**Given problem a**
Name every television show that the Uorfi Javed biography below says she appeared in during 2018.

**Selected passage**
— BEGIN —

Uorfi Javed (born 15 October 1997; formerly Urfi Javed), is an Indian television actress and a social media influencer. Known for her unique fashion sense and social media presence, Javed rose to fame in 2021 after appearing on Voot's reality show Bigg Boss OTT.

Early life 
Javed was born in a Muslim family in Lucknow, Uttar Pradesh on 15 October 1997. She did her schooling from City Montessori School, Lucknow. She graduated from Amity University, Lucknow in mass communication.

Career

Early career (2016-2021) 
In 2016, Javed appeared in Sony TV's Bade Bhaiyya Ki Dulhania as Avni Pant. From 2016 to 2017, she played Chhaya in Star Plus's Chandra Nandini. Then, she portrayed Aarti in Star Plus's Meri Durga. 

In 2018, she played Kamini Joshi in SAB TV's Saat Phero Ki Hera Pherie, Bella Kapoor in Colors TV's Bepannaah, Piyali in Star Bharat's Jiji Maa and Nandini in &TV's Daayan.

In 2020, she joined Yeh Rishta Kya Kehlata Hai as Shivani Bhatia. She later played Tanisha Chakraborty in Kasautii Zindagii Kay.

Bigg Boss OTT and rise to fame (2021-present) 
In 2021, she participated in Voot's reality show Bigg Boss OTT where she finished at 13th place. According to Vice, Javed "shot to fame in India" following her appearances on Bigg Boss OTT, where she achieved popular recognition for her unique fashion sense.

In 2022, she was seen in a music video with Indo-Canadian singer Kunwarr. In December 2022, she participated in MTV India's reality show MTV Splitsvilla X4 as a guest contestant and mischief maker.

In 2023, it was reported by various media outlets that Urfi was detained in Dubai, United Arab Emirates for filming while wearing provocative clothing in a public area, which is against the law in the UAE. However, Javed clarified that the police had come on the set because of a logistics issue, not for reasons related to her choice of attire. The shoot resumed the next day.

Personal life

Javed began dating her Meri Durga co-actor Paras Kalnawat in 2017. The couple broke up in 2018.

— END —

**The data**
— BEGIN —

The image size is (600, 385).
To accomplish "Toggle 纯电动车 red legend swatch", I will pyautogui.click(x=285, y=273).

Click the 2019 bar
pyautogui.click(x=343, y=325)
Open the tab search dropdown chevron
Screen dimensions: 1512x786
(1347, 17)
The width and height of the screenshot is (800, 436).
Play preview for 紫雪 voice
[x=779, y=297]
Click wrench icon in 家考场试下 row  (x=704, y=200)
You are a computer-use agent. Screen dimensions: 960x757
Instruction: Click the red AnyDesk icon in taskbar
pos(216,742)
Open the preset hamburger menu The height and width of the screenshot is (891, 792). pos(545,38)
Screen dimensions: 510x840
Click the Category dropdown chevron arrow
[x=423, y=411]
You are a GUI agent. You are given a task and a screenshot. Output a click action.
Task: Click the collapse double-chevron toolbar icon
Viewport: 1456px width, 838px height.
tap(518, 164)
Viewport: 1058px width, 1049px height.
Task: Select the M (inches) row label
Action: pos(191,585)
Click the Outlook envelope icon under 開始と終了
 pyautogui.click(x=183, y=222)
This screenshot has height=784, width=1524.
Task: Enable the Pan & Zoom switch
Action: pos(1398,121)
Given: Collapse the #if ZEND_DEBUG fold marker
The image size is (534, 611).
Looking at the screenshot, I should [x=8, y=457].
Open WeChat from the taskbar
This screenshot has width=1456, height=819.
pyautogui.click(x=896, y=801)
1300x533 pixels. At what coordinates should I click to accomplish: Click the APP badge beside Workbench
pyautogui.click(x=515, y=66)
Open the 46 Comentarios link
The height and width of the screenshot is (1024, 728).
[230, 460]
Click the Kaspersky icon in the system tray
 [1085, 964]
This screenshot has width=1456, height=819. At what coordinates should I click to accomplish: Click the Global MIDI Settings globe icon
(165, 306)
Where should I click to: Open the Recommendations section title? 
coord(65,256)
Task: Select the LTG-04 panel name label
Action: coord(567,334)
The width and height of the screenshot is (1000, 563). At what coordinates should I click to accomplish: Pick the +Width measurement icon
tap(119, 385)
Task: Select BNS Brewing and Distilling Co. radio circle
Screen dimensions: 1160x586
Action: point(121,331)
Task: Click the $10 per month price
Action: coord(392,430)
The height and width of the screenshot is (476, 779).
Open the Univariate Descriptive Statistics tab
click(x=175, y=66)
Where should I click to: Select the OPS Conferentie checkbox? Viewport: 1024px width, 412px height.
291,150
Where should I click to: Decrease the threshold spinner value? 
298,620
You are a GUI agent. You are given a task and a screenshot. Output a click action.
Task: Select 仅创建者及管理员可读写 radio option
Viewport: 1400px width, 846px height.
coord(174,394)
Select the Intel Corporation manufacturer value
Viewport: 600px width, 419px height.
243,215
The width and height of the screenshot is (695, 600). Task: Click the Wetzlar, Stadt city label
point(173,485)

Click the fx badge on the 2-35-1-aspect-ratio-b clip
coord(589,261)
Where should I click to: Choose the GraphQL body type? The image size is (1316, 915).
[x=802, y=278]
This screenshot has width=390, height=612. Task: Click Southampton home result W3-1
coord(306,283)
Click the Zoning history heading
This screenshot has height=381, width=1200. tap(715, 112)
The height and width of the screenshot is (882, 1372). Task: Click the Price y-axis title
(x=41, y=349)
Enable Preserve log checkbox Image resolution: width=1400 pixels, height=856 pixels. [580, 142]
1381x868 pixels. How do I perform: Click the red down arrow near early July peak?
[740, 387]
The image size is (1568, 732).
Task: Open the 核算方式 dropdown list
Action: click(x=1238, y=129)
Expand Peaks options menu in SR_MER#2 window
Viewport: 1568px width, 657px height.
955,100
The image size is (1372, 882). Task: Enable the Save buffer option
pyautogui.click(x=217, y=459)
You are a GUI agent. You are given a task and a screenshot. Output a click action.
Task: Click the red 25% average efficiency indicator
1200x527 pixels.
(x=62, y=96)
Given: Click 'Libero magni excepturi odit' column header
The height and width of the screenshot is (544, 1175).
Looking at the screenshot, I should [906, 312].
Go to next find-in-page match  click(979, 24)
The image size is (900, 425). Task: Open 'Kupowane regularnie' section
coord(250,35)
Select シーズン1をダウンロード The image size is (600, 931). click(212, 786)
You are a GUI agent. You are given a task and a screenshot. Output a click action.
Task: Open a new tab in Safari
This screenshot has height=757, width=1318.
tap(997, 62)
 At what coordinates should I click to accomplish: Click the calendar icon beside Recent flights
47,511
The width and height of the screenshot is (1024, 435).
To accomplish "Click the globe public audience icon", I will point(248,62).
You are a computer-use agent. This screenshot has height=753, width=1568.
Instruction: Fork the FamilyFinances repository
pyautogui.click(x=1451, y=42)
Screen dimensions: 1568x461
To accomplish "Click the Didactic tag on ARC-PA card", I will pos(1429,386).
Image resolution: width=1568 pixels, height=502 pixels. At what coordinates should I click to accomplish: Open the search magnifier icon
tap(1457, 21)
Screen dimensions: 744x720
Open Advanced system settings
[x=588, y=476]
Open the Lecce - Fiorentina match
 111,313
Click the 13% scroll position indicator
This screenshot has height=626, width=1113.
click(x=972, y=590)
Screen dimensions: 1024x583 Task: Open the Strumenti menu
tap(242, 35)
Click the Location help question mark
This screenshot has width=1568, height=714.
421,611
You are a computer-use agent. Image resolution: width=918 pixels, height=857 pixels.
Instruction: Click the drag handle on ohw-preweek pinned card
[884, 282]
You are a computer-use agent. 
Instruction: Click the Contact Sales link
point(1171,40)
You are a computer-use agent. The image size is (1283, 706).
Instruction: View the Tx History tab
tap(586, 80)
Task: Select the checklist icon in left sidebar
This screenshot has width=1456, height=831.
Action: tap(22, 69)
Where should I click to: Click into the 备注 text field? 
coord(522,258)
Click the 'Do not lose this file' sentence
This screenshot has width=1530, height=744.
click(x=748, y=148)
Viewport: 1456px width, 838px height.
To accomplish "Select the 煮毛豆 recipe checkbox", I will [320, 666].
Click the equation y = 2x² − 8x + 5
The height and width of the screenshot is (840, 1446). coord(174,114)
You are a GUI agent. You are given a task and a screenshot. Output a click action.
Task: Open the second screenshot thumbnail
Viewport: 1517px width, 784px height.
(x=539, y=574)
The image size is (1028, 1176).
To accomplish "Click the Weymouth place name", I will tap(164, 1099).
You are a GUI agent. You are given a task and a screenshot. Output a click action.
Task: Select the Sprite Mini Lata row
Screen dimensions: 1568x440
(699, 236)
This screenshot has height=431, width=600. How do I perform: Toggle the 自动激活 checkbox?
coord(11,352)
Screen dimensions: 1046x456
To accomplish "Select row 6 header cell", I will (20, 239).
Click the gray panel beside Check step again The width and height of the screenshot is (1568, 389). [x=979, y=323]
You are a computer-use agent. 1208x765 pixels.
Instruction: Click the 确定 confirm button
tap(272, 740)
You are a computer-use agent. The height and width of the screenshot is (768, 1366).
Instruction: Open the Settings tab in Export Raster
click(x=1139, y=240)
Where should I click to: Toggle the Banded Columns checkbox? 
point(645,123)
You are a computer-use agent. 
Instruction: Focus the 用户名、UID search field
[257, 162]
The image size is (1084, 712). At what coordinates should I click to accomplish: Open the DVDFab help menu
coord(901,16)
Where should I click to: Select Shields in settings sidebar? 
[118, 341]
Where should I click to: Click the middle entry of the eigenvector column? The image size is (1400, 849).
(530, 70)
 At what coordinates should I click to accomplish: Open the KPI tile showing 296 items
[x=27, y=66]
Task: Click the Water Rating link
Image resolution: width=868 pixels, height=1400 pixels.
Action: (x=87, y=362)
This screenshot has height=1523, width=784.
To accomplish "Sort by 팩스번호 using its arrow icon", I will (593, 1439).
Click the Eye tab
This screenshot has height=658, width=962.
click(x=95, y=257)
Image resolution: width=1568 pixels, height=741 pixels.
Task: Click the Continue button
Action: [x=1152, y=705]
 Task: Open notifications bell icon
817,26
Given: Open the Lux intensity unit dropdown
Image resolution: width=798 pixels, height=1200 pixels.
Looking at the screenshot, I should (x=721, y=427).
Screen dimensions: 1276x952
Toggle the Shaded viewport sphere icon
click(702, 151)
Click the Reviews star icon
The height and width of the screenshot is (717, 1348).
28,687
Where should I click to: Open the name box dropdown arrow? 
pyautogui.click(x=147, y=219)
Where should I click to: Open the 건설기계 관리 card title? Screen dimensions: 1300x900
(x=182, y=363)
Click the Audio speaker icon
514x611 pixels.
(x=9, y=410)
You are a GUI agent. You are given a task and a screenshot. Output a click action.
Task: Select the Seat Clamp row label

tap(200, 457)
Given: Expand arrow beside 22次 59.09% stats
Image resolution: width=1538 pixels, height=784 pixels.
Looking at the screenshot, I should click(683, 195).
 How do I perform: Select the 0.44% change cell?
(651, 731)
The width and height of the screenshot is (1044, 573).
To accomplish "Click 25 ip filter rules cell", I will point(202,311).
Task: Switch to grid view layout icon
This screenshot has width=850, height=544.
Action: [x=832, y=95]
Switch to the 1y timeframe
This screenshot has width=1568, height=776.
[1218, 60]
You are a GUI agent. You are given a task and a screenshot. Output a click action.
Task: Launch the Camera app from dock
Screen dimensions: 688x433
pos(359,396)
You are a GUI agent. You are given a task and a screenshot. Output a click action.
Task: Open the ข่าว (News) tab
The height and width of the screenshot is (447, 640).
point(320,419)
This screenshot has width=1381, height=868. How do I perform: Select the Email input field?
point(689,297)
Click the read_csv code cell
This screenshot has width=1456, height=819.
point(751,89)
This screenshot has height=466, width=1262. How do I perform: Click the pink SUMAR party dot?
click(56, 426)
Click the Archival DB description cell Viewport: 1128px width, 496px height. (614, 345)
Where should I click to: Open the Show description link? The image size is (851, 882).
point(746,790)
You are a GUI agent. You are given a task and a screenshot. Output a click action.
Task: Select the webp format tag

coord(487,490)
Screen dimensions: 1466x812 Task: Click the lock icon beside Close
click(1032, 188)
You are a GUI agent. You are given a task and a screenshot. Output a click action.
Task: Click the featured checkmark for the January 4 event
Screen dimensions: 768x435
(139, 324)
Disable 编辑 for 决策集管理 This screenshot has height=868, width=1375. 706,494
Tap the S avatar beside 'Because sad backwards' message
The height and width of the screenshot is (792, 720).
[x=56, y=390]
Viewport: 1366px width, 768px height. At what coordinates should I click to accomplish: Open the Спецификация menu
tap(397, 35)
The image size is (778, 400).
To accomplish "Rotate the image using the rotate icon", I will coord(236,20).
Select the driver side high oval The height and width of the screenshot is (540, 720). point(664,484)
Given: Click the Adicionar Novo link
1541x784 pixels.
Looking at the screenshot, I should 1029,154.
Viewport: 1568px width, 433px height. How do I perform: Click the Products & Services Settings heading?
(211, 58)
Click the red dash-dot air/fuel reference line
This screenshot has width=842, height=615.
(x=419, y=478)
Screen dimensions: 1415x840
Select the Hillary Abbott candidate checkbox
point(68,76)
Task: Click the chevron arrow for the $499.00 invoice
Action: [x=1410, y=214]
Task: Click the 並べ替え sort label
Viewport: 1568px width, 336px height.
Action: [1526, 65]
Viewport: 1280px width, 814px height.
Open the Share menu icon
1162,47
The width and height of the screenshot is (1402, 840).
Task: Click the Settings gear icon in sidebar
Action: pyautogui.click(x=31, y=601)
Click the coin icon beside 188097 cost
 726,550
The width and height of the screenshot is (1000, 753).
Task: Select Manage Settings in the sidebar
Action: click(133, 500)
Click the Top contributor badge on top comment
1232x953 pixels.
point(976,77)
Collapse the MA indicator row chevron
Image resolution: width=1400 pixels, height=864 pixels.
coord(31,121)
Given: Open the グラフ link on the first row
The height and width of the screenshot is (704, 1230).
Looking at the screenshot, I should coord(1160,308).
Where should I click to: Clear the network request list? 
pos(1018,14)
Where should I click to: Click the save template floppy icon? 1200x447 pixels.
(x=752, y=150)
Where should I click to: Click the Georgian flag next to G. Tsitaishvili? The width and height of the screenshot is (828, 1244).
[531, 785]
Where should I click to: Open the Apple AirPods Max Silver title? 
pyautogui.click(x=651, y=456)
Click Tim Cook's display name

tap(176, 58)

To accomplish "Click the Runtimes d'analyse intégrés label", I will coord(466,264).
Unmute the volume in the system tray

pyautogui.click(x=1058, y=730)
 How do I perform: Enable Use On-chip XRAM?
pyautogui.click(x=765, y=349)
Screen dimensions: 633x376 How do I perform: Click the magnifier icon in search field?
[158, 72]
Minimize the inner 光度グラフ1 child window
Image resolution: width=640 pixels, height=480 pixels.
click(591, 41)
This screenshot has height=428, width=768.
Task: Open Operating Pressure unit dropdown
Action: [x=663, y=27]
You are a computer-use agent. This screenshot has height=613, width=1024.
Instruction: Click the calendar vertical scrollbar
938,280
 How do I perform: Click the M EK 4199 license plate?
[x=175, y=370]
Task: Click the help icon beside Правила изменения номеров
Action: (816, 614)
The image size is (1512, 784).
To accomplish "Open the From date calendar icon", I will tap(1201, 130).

— END —

**Given problem b**
Arrange the lines of the entries above as a numbered list, starting with the line with "Given: Open the グラフ link on the first row" and going on through the line with "pos(1018,14)". Leave out any blank lines.

**Written answer a**
- Saat Phero Ki Hera Pherie
- Bepannaah
- Jiji Maa
- Daayan

**Written answer b**
1. Given: Open the グラフ link on the first row
2. The height and width of the screenshot is (704, 1230).
3. Looking at the screenshot, I should coord(1160,308).
4. Where should I click to: Clear the network request list? 
5. pos(1018,14)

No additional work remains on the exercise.